(Requirements)
Write out every line of the listing below word for word, without changing anything.

(Provided records)
:::::

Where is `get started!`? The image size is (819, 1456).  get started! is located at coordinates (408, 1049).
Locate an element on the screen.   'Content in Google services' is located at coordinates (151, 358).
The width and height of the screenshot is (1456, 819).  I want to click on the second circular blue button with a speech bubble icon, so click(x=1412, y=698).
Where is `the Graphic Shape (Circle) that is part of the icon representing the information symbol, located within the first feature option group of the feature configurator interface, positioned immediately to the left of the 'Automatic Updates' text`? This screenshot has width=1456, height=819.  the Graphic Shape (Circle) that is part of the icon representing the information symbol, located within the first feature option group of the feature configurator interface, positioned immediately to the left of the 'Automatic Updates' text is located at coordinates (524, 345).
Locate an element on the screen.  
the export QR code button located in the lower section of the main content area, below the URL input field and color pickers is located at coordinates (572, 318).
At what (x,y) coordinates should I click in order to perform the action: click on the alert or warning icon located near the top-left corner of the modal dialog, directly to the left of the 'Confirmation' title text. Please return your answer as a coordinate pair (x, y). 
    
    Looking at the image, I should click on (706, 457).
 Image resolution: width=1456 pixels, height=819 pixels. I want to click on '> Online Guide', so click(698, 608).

:::::

(Response)
Where is `get started!`? The image size is (819, 1456).  get started! is located at coordinates (408, 1049).
Locate an element on the screen.   'Content in Google services' is located at coordinates (151, 358).
The width and height of the screenshot is (1456, 819).  I want to click on the second circular blue button with a speech bubble icon, so click(x=1412, y=698).
Where is `the Graphic Shape (Circle) that is part of the icon representing the information symbol, located within the first feature option group of the feature configurator interface, positioned immediately to the left of the 'Automatic Updates' text`? This screenshot has width=1456, height=819.  the Graphic Shape (Circle) that is part of the icon representing the information symbol, located within the first feature option group of the feature configurator interface, positioned immediately to the left of the 'Automatic Updates' text is located at coordinates (524, 345).
Locate an element on the screen.  
the export QR code button located in the lower section of the main content area, below the URL input field and color pickers is located at coordinates (572, 318).
At what (x,y) coordinates should I click in order to perform the action: click on the alert or warning icon located near the top-left corner of the modal dialog, directly to the left of the 'Confirmation' title text. Please return your answer as a coordinate pair (x, y). 
    
    Looking at the image, I should click on (706, 457).
 Image resolution: width=1456 pixels, height=819 pixels. I want to click on '> Online Guide', so click(698, 608).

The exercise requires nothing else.